Thomas Bradshaw's "Lecture on the Blues" at the Whitney Museum

Look, someone is walking out the room offended! Oh, there must be a performance of Thomas Bradshaw material nearby. And that is exactly what happened yesterday on the final day of the Blues for Smoke exhibit at the Whitney Museum.

Let me take a step back. 

Imagine my surprise on Saturday morning when I perused the list of performances accompanying the Blues for Smoke exhibit at the Whitney Museum. The controversial playwright Thomas Bradshaw would be presenting a new 40 minute work - Lecture on the Blues - created just for the exhibit and featuring actors Jeff Biehl and Frank Harts.

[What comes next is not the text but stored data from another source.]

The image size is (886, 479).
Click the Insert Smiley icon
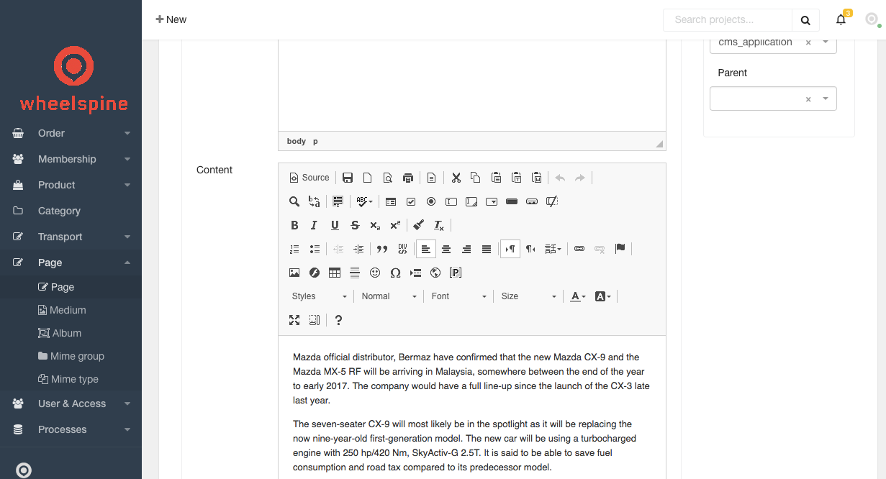point(375,273)
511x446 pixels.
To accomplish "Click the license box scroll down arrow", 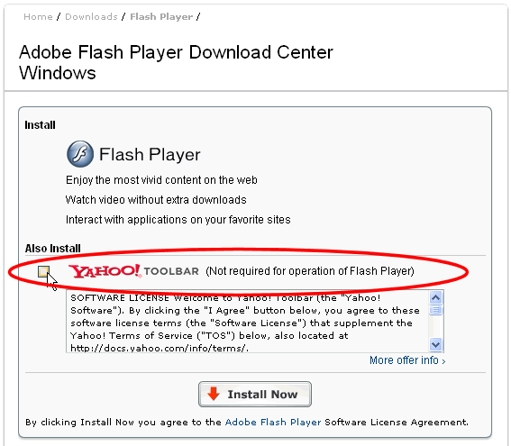I will pyautogui.click(x=435, y=344).
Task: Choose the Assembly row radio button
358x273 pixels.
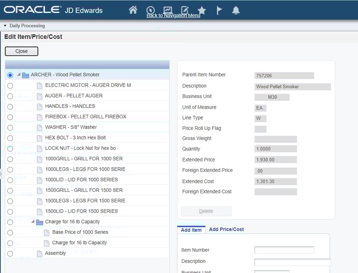Action: point(10,253)
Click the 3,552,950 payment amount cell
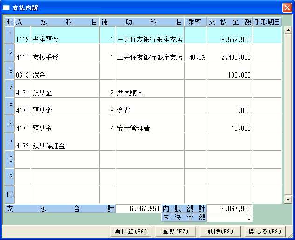Screen dimensions: 295x240 [230, 40]
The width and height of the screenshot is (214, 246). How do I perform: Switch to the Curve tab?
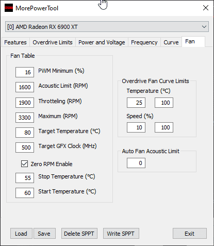pos(171,42)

Excerpts from Amiri Baraka's Dutchman would also be presented by special arrangement with Samuel French, Inc. 

How the heck did the Whitney team up with Mr. Bradshaw, I wondered. Not wanting to miss the exhibit, I purchased a museum ticket and with some hesitation reserved a spot in Mr. Bradshaw's "lecture."

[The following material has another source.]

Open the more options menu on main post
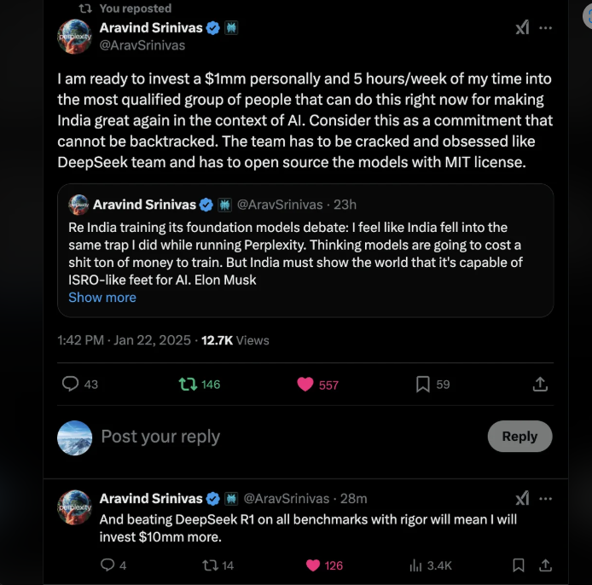 [546, 27]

I will spare readers the asinine details (email me if you want them) but Mr. Biehl (as a white lecturer) recites material from the character Clay in Mr. Baraka's 1964 Obie award winning work, channels Jimi Hendrix, has sex with an actress planted in the audience while Mr. Harts (playing a black Whitney security guard) watches and masturbates nearby. At the back of the second floor gallery, Mr. Bradshaw stands, chuckling and completely amused by the audience's reaction.

Many in the audience filled with youthful faces appeared to be rather amused by the shenanigans. I however walked away from the "lecture" not quite sure if Mr. Bradshaw complemented the Blues for Smoke exhibit or merely mocked it.

Perhaps those youthful faces (strangely, some resembled Bats) got something that I did not...

Related Posts:
Where is the Art in Merely Shocking the Audience? 

1 comment:

  1. Hello! :)
    I just want to share a few thoughts I had in regards to the show. (I saw it at the Whitney)

    I stayed for the duration of the entire show, and either because I do not frequent such events or because I am naive, I found it to be thought provoking.
    I was sort of rushed into the performance as it was starting, and honestly, I actually thought it would be a lecture. To my surprise, things escalated very quickly.
    I thought it was great that there were actors planted in the audience with their own political agendas. It felt as if "Finally, the audience speaks up about what they are all thinking."
    It felt good that the people were speaking up.
    Furthermore, it was a great example (in my opinion) of how we deal with political issues - by emotionally charged rage. Not like educated adults.
    The actors which Bradshaw planted did just that, they reacted with emotion, and had no clear stand on what it is that each was protesting.
    One last point I would like to make is that it was a creative way to embody today's cultural chaos in regards to ethical issues. It seemed like there was just chaos and rage. And nobody knew what the 'right' thing to do was.
    Of course, there are many more points to be made regarding this play's relation to the "Blues For Smoke," exhibition itself, but I just wanted to comment with something that stood out to me the most.